To effectively achieve your business goals, it is important to focus on website metrics that truly matter. Rather than fixating on a single snapshot, tracking trends over time provides a more comprehensive understanding of your website’s performance. Regularly monitoring specific metrics can offer valuable context about how users interact with your brand, helping you uncover patterns and insights. By leveraging this data, you can make informed decisions about where to allocate your marketing efforts to maximize return on investment (ROI).

Frequently asked questions (FAQs)

How do I analyze my website performance?

Start with Google Analytics 4, which is a comprehensive tool that tracks audience insights, organic search traffic, direct traffic, paid search, email, and social platforms. Your website content management system might also offer a built-in analytics function, but Google Analytics is most widely used. A paid SEO tool, such as Ahrefs or SEMrush, can help you do SEO competitor research and track keyword rankings.

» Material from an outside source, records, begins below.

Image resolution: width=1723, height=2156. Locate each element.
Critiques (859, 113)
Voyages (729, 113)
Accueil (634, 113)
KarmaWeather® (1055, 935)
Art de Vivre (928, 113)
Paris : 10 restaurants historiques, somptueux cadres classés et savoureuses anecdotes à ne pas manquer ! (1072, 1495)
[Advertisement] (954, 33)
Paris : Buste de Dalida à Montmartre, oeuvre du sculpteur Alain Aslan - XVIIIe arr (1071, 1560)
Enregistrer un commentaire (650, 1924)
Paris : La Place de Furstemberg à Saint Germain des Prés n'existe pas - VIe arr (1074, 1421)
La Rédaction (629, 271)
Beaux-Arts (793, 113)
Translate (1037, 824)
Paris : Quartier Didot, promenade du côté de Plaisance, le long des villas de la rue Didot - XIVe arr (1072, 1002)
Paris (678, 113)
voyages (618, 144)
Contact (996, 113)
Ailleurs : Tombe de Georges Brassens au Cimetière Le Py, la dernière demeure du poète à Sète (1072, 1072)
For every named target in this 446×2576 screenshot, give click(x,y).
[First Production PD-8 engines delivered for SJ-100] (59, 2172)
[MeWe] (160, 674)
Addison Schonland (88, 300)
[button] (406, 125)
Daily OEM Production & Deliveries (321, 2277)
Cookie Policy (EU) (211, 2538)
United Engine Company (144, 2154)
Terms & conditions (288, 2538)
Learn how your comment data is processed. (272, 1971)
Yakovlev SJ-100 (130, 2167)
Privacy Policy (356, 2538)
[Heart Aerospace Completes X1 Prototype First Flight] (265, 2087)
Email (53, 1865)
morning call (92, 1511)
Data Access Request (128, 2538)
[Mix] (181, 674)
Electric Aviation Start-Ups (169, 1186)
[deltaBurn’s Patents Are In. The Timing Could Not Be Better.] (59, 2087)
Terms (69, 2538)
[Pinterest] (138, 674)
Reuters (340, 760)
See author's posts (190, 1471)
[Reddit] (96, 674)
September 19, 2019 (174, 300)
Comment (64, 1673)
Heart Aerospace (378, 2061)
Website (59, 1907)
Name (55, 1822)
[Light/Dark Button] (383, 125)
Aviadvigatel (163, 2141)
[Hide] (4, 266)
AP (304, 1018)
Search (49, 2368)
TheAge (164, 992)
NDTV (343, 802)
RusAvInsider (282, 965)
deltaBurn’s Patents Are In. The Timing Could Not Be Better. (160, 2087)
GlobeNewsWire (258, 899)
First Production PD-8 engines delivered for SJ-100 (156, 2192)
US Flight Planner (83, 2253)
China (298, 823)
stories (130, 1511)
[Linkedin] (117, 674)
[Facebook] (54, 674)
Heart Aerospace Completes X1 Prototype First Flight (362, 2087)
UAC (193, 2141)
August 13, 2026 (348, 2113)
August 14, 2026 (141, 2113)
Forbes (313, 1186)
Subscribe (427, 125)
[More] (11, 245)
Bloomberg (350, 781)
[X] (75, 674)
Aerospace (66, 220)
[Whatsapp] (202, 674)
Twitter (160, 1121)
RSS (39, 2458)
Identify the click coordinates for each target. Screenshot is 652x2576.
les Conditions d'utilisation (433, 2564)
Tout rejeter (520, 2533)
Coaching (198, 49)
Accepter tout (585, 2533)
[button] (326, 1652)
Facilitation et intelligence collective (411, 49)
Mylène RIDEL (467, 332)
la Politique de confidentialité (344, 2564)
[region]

What are the top three website performance metrics to monitor?

The top three metrics to pay attention to are the conversion rate (tied to your specific objectives), user engagement (time on site and pages per session) and the bounce rate in context with the purpose of specific pages. While traffic and page views are important to inform you of what content performs well, traffic without conversions or deeper engagement may signal that your content isn’t doing enough to keep visitors engaging with other pages on your site.

How do you benchmark your website?

It’s best to analyze patterns and trends over time. Some content-heavy publishers (like blogs) pay attention to weekly or monthly performance data. Otherwise, you can benchmark your metrics to historical data, industry standards, direct competitors and your own business goals. Remember, your website metrics provide valuable insights into how well your content connects with your target audience. Regular monitoring and reporting can help guide you toward making better content marketing decisions that can lead to stronger business results.